** Provided records follows **

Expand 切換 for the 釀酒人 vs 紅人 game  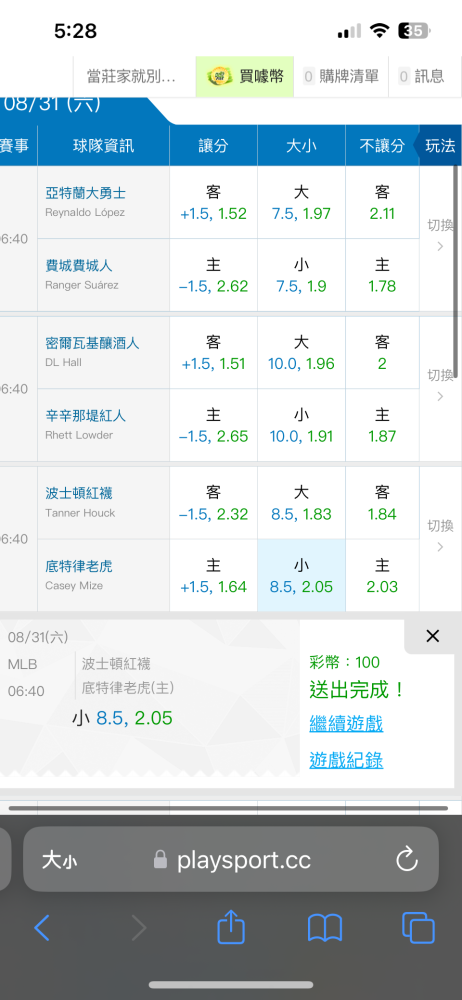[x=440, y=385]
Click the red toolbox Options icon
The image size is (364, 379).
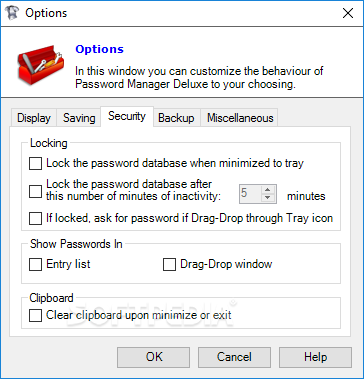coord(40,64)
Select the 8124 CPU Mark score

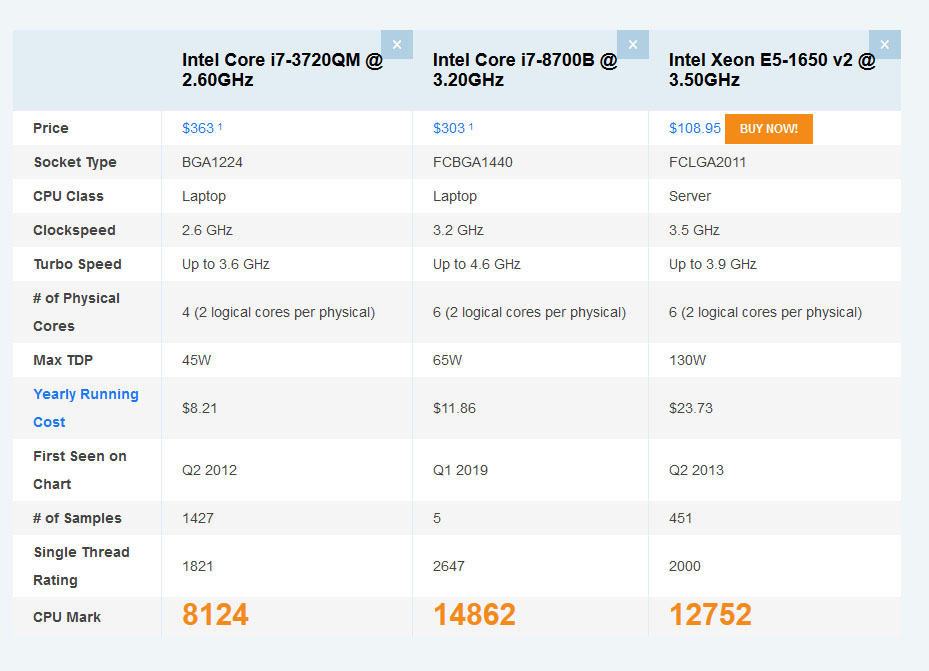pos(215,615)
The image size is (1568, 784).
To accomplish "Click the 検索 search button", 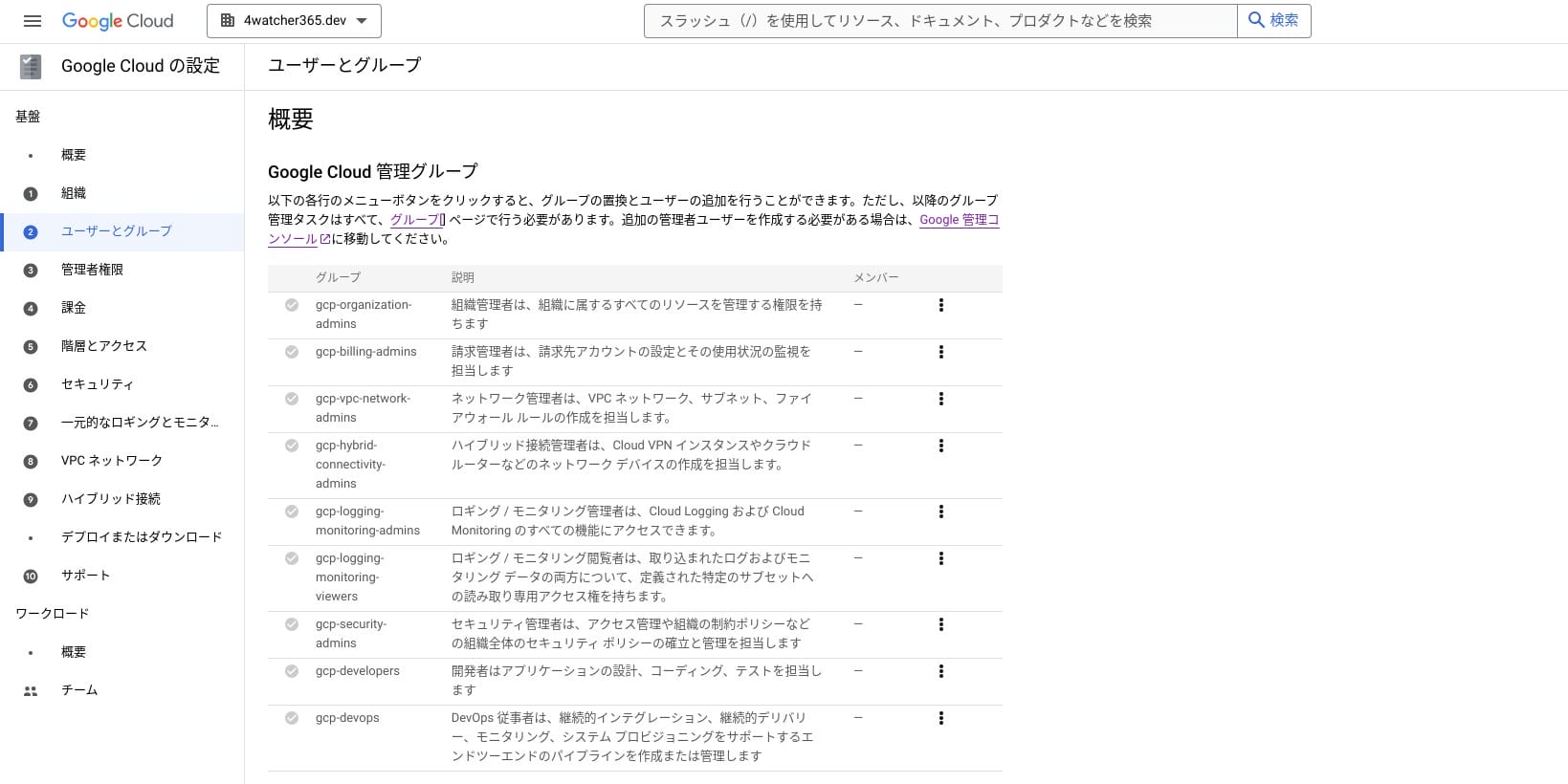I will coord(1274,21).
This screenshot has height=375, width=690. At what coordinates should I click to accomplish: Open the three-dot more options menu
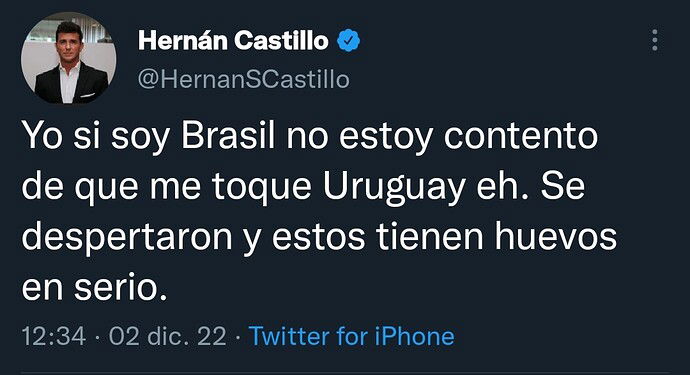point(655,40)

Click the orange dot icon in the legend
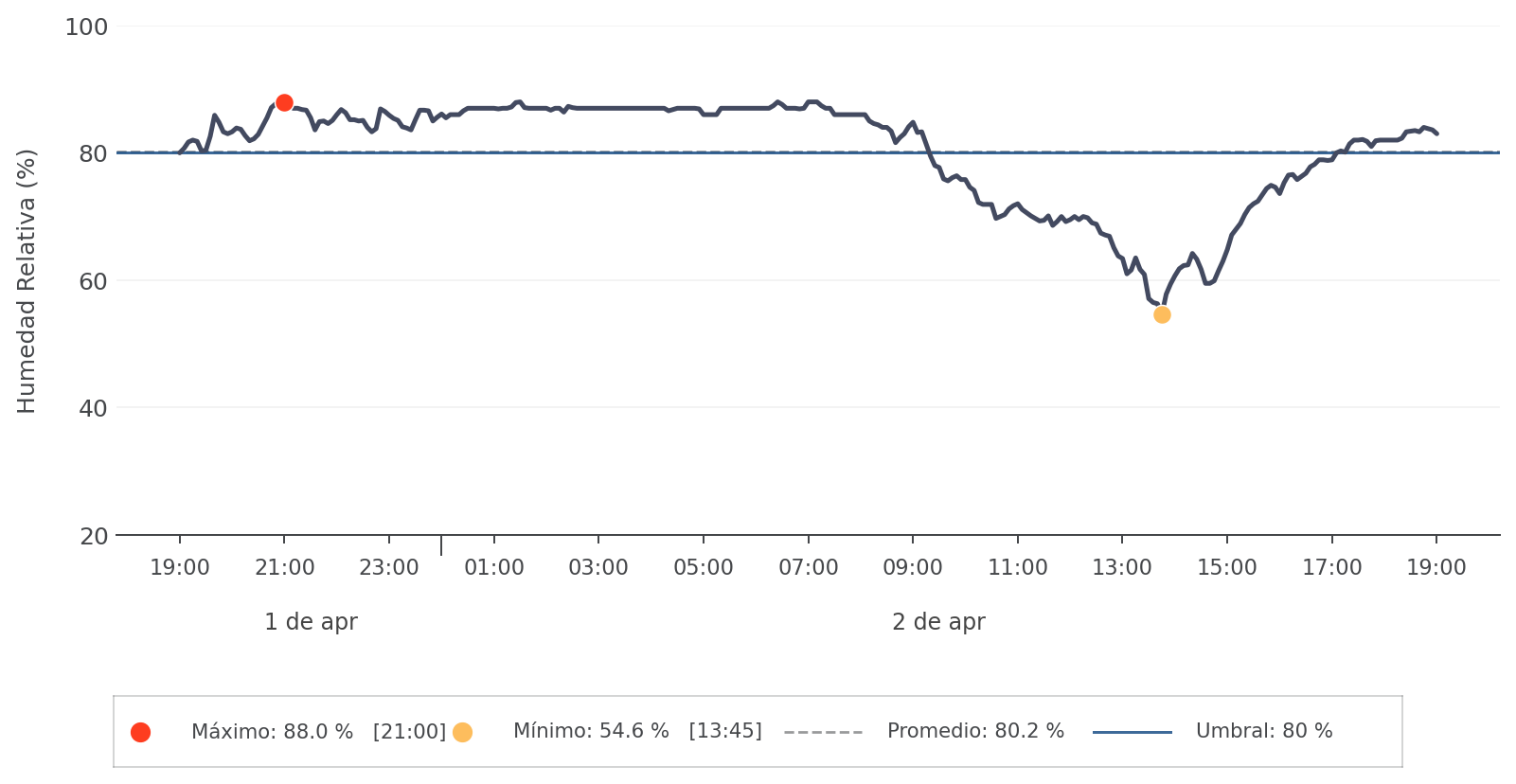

** End of Provided records **

*What needs to be done*: Lines above with the string "icon" need to be found and copied.

*Answer section*:
Click the red toolbox Options icon
Click the orange dot icon in the legend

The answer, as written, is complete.